Вот что я запомнила в связи с прощанием: Франца Якоба и его обещание, которого он не сдержал. Я забыла все: путешествие, и никогда не вспоминала его, океанский лайнер и пейзажи Атлантики, открывавшиеся с его палуб, – все это ушло; порой я пыталась представить себе город, который ждет меня, далекий край. Я тогда в первый раз увидела Манхэттен – незнакомую, но поразительно красивую землю. Над водой клубился туман, зимнее солнце освещало вавилонское столпотворение небоскребов.

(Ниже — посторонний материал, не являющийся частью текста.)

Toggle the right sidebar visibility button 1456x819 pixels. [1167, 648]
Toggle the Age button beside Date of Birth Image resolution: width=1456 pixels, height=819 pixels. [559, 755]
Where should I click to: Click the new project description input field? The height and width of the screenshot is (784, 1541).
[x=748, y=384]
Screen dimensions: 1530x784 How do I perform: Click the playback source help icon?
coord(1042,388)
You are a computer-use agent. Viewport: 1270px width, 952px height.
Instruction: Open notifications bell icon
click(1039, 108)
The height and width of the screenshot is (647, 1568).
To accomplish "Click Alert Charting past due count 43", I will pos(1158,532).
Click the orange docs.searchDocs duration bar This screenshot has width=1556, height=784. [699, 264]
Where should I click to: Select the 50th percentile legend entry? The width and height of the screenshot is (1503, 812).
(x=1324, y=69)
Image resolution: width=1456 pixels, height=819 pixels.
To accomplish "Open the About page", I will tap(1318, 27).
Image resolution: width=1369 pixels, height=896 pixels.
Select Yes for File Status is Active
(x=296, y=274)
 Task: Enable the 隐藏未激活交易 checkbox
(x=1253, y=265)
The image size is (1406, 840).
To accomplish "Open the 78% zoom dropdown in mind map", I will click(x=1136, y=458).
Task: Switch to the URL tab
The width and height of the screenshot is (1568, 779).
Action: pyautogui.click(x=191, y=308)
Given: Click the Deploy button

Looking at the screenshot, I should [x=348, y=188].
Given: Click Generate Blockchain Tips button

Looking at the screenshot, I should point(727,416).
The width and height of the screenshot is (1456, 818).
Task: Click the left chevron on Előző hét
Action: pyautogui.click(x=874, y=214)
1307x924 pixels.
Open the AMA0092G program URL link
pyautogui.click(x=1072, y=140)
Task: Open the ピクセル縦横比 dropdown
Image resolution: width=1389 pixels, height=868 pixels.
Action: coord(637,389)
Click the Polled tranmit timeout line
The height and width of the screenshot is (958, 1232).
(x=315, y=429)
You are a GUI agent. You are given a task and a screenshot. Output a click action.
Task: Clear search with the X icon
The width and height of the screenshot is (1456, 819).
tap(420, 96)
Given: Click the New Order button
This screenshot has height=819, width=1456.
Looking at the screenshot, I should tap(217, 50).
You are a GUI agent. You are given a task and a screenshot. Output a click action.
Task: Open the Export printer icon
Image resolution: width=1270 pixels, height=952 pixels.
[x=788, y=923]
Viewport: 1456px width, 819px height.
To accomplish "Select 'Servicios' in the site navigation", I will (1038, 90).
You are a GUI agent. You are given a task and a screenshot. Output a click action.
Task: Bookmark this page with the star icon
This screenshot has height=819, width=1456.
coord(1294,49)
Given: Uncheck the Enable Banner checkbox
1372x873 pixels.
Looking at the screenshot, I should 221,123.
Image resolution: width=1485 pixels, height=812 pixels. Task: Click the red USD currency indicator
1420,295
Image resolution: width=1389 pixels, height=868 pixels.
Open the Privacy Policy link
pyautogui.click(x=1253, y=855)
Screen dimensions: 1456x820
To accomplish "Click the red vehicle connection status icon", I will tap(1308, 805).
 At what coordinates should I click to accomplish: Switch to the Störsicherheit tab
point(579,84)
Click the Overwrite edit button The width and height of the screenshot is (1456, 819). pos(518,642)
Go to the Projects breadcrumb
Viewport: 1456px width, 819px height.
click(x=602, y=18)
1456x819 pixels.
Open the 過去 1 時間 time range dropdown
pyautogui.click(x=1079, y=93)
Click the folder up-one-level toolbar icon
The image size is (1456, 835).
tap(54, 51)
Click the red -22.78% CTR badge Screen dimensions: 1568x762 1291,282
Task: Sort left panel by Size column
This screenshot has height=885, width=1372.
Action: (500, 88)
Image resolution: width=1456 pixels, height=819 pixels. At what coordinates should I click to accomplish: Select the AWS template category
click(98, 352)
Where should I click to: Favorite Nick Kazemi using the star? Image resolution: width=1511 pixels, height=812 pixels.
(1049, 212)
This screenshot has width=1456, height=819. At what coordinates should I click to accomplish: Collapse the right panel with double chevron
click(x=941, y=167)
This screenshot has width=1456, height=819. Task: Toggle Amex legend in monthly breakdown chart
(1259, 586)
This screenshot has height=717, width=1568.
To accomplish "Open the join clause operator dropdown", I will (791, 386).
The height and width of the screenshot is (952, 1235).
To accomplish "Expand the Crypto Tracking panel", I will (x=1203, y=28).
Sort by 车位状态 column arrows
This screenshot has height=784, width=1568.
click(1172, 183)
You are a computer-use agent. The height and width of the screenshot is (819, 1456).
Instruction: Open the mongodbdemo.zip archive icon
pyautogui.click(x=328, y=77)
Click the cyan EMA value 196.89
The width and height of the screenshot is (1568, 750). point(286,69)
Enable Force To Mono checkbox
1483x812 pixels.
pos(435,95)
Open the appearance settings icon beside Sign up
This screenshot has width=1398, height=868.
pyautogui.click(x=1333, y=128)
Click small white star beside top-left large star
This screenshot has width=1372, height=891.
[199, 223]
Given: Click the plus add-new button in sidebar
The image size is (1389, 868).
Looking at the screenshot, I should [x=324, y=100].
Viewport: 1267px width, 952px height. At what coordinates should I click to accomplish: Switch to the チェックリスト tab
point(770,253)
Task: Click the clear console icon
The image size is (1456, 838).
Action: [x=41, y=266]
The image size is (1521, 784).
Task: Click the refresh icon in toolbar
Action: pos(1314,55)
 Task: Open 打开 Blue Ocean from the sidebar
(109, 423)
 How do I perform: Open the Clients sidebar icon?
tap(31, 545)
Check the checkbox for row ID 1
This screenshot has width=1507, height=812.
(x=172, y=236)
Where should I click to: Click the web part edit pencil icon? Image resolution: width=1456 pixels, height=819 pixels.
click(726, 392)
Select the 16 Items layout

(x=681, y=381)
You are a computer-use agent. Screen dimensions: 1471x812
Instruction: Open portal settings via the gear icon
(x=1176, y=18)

Констанца стояла на пристани. В снах мне часто виделось, что Констанца встречает меня. Так она встретила меня на самом деле. Она подбежала и заключила меня в объятия. Ткань ее одежды была мягка. Я ощущала ее духи, которые были нежными, как зелень свежего папоротника, отдающего лесной сыростью. На руках у нее были перчатки. Она коснулась ими моего лица. Руки у нее оказались тонкими и маленькими, почти как у меня. Замша перчаток была мягкой, словно вторая кожа.

Констанца любила всего касаться. Она гладила мои волосы. Потом улыбнулась, увидев мою шляпку. Она взяла мое лицо в рамку своих рук. Она внимательно изучала меня, черточку за черточкой. Бледная кожа, веснушки, растерянные заплывшие глаза, но почему-то это зрелище обрадовало ее, потому что она улыбнулась, словно бы узнала меня – хотя это было невозможно. Я, не отрывая глаз, смотрела на свою крестную мать. Она была блистательна.